▶ TASK TO CARRY OUT:
The required output is the lines from the one with "Where should I" through the end of the data, repeated verbatim, with no pictures included.

Collected data entries
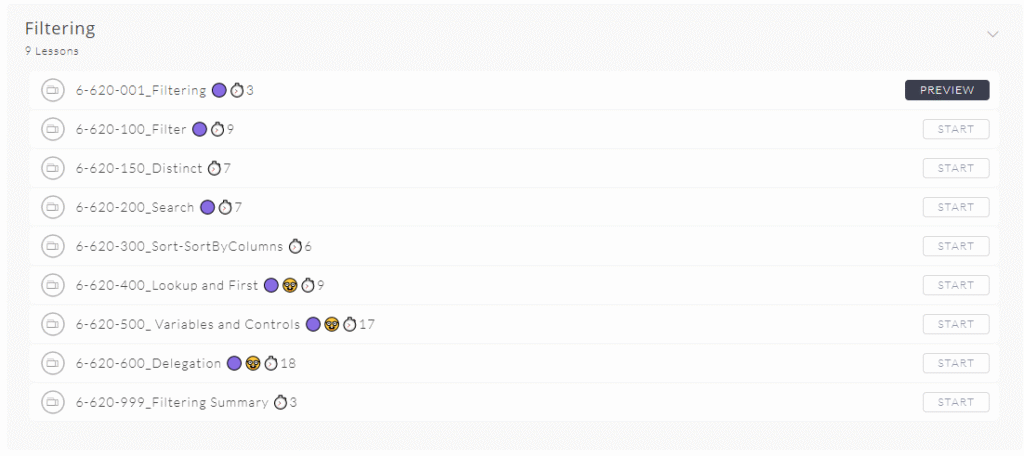
Task: Click lesson icon beside 6-620-500_ Variables and Controls
Action: tap(52, 325)
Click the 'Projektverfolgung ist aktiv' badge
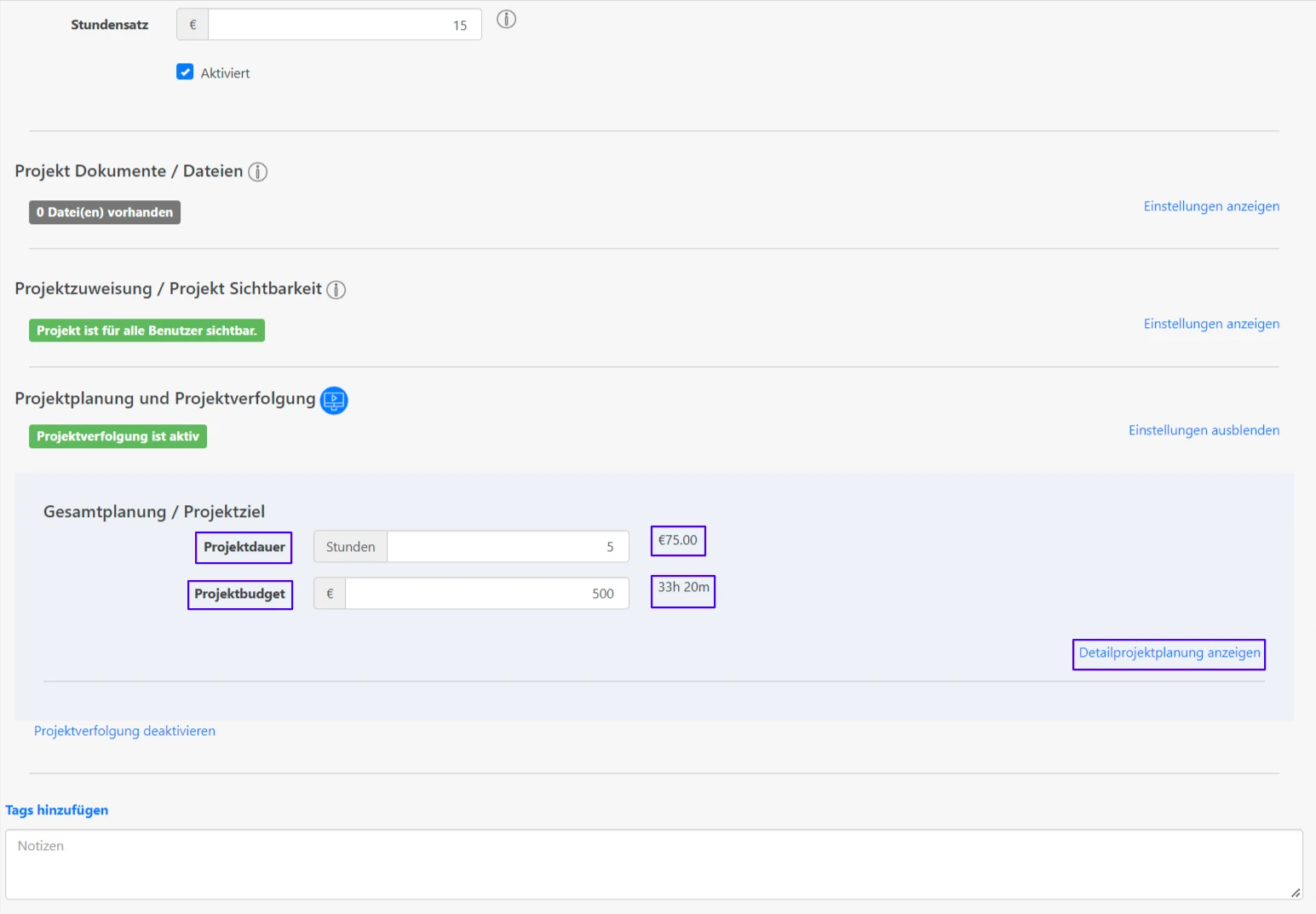The width and height of the screenshot is (1316, 914). coord(118,436)
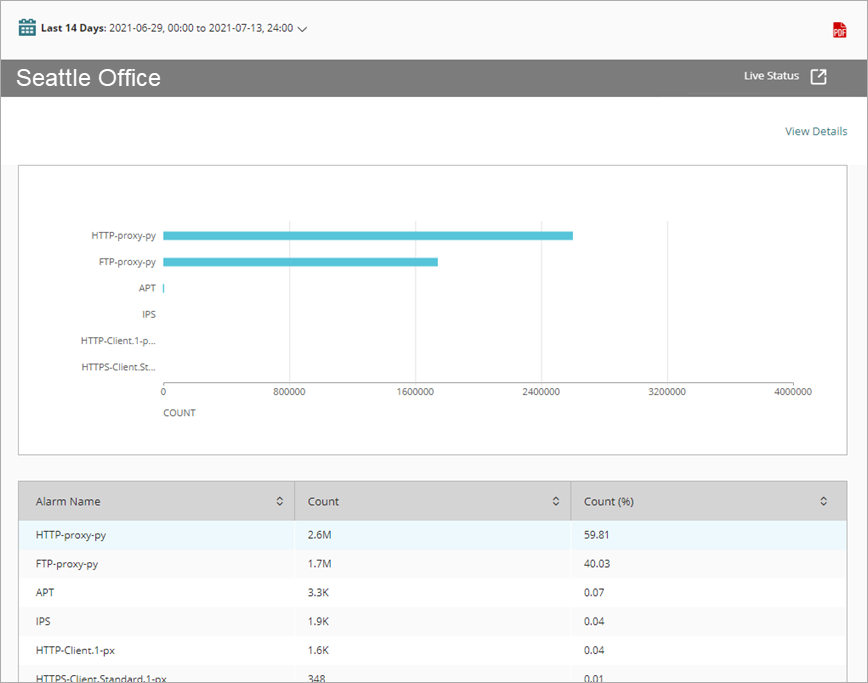The height and width of the screenshot is (683, 868).
Task: Open the View Details link
Action: tap(815, 131)
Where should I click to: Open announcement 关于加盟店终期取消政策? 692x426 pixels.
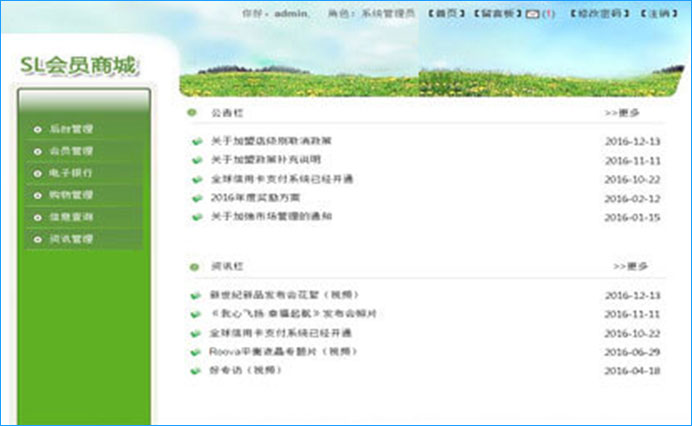click(270, 141)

▶ RESPONSE AREA:
Where should I click to: Open announcement 关于加盟店终期取消政策? 692x426 pixels.
click(270, 141)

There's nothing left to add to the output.